The district judge did not find that any particular number of registered voters in Wisconsin has tried, but been unable, to obtain one of the several kinds of photo ID that Wisconsin will accept at the polls. The judge did observe that eight persons testified that they had tried and failed but did not decide whether their experience is representative, or even whether their testimony was accurate. After the district court's decision, the Supreme Court of Wisconsin fixed the problems these eight said they had encountered. The number of registered voters without a qualifying photo ID (which the judge estimated at 300,000, or 9% of the 3,318,000 total) thus appears to reflect how many persons have not taken the necessary time, rather than a number of persons who have been disfranchised. We do not apply the label "disfranchised" to someone who has elected not to register, even though that step also requires an investment of time. In Wisconsin approximately 78% of those eligible have registered to vote, and approximately 74% of those who did register cast votes in the last presidential election. Both figures are lower than the 91% who already possess acceptable photo IDs, yet no one infers from the 78% registration proportion or the 74% voting proportion that Wisconsin has disfranchised anyone.

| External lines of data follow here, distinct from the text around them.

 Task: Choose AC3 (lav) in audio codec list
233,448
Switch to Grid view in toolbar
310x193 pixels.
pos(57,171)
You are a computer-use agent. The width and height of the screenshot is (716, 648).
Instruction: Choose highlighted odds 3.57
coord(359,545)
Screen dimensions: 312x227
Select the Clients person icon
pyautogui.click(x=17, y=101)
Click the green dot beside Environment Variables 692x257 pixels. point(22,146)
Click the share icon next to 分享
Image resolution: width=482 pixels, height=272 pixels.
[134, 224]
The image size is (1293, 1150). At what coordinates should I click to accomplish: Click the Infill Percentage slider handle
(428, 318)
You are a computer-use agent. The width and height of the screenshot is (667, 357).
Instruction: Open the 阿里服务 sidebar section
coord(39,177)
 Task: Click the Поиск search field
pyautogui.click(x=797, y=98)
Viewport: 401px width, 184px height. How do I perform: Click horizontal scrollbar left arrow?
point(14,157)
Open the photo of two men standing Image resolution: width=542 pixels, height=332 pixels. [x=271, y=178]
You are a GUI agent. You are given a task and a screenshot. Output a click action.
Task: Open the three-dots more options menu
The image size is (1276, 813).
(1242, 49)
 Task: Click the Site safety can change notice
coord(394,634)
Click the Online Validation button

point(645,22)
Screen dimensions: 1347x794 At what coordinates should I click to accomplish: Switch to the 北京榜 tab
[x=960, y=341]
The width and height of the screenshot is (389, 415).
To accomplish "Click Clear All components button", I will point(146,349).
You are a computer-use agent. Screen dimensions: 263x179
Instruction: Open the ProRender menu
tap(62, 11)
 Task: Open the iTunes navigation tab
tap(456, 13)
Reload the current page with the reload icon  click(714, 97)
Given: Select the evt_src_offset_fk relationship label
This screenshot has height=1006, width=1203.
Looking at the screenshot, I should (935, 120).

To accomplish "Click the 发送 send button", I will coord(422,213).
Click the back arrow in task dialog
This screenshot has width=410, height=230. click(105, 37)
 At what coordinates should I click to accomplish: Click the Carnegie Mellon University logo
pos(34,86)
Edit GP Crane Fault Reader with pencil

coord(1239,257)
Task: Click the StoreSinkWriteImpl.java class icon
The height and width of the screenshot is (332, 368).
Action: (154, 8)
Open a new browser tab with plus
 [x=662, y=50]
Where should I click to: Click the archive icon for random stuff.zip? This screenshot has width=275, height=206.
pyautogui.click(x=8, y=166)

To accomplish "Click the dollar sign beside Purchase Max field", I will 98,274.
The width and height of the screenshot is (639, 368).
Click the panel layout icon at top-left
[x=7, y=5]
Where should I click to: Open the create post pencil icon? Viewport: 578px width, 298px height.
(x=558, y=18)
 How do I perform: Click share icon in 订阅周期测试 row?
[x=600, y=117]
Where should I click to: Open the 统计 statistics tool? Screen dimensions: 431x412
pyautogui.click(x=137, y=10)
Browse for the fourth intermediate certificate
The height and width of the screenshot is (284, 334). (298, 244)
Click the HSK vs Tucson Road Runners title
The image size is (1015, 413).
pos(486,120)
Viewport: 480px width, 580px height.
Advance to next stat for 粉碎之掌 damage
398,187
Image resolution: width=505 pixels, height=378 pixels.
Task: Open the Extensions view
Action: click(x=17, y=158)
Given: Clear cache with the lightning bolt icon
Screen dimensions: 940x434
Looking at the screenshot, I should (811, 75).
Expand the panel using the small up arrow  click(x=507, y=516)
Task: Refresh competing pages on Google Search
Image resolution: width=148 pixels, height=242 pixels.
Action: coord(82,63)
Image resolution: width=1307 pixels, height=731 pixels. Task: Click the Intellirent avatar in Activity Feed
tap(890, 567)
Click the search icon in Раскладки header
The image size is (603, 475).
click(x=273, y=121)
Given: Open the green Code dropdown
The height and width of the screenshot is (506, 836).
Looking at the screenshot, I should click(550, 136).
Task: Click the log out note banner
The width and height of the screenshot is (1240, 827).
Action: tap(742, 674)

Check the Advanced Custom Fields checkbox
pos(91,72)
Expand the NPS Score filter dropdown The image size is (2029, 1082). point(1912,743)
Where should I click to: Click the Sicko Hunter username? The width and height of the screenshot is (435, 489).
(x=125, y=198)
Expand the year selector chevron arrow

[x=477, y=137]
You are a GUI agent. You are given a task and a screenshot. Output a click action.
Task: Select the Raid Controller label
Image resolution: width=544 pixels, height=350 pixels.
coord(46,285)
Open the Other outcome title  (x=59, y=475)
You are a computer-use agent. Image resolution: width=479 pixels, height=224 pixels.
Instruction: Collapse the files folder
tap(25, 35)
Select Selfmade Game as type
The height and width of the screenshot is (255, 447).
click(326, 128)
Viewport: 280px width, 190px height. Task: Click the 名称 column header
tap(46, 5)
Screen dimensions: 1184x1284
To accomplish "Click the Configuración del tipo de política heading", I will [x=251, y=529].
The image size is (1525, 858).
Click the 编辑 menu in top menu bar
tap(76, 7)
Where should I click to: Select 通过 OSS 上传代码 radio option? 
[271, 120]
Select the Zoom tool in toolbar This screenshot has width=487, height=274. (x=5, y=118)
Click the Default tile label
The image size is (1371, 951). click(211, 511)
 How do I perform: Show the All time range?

Crawford concluded that requiring would-be voters to spend time to obtain photographic identification does not violate the Constitution. "For most voters who need them, the inconvenience of making a trip to the [department of motor vehicles], gathering the required documents, and posing for a photograph surely does not qualify as a substantial burden on the right to vote, or even represent a significant increase over the usual burdens of voting." 553 U.S. at 198, 128 S.Ct. 1610. The burden of getting a photo ID in Wisconsin is not materially different from the burden that Crawford deemed acceptable.
The motion for reconsideration is denied.
A judge called for a vote on the request for a hearing en banc. That request is denied by an equally divided court. Chief Judge Wood and Judges Posner, Rovner, Williams, and Hamilton voted to hear this matter eñ banc.